Nevada State Registration Process

paperwork

PLEASE READ THIS COMPLETELY AND CAREFULLY:

1. When you receive your application packet from the Bureau of Health complete the “Registration Application for Participation in the Medical Marijuana Program” form and all other forms that apply.

 

IT IS IMPORTANT THAT YOU READ AND FOLLOW THE INSTRUCTIONS COMPLETELY

2. The forms to be completed and mailed back to the Bureau of Health Statistics, Planning and Emergency Response, Medical Marijuana Program are:

  1. The “Registration Application”
  2. A copy of the photo ID you have used for identification
  3. The “Waiver” form, (must be notarized)
  4. The fingerprint card. You must be fingerprinted by a qualified law enforcement agency, but it is your responsibility to make sure your name, address, aliases (if any), citizenship, sex, race, height, weight, eye color, hair color, date of birth, place of birth, and social security number are on the card. If the law enforcement agency does not ask you to do this, please do it yourself.
  5. The paper designating which city you will be using to have your registry card made.
  6. The “Attending Physician’s Statement”, completed and signed by your physician.
    YOUR PHYSICIAN MUST BE A MEDICAL DOCTOR OR OSTEOPATHIC DOCTOR LICENSED IN THE STATE OF NEVADA UNDER NRS 630 or NRS 633.

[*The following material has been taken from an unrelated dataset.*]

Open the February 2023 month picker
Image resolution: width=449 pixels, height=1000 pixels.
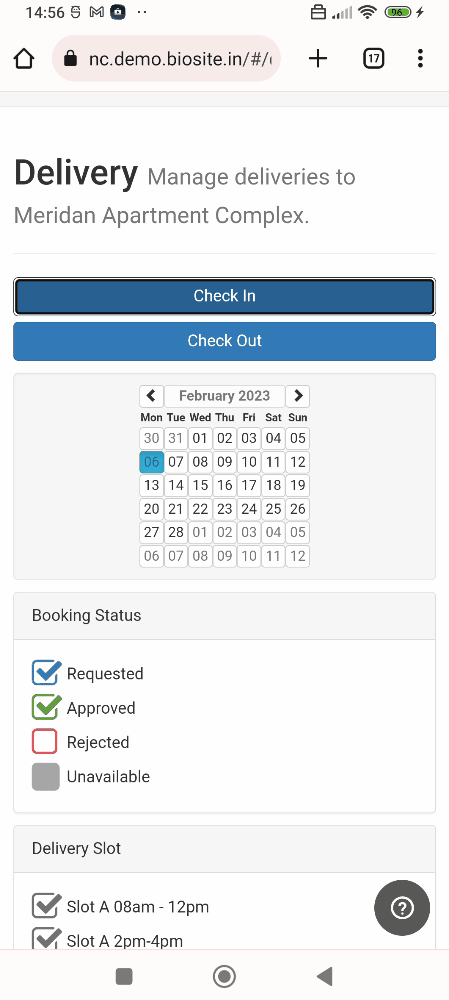224,396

3. Your primary caregiver, if you have one, must do the same.

4. If you do not have a “primary caregiver”, write NONE in Section B of your application.

5. If you do have a “primary caregiver”, give their full name and date of birth as requested in Section B. Have your primary caregiver complete the “Primary Caregiver Application”, a waiver form (notarized) , a fingerprint card (completed) and enclose a copy of their photo ID. These should be returned with all the papers mentioned in #3 and #2

6. Have your physician complete the “Attending Physician’s Statement” in its entirety. If you have no primary caregiver, have the physician write “NONE” in the line for the caregiver’s name.

7. Return all completed forms to the Bureau of Health Statistics, Planning and Emergency Response, Medical Marijuana Program, at 1000 East William Street, Suite 209, Carson City, NV 89701 as listed at the top of the forms.

 

DO NOT CONTACT DMV UNTIL YOU HAVE RECEIVED THIS LETTER

8. The Division of Health’s decision of approval or denial of an application is a final decision for the purposes of judicial review. The procedures set fort in NRS 233B for judicial review may apply but must be limited to a determination of whether the denial was arbitrary, capricious or otherwise characterized by an abuse of discretion.

9. Reasons for Denial

10. A person whose application has been denied by the Division of Health may not reapply for 6 months after date of denial unless the Division of Health or a court of competent jurisdiction authorizes reapplication in a shorter time.

11. If you have additional questions Please call the Division of Health, 775-687-7594.

*** Please Note: You must be a resident of the State of Nevada to participate in this program.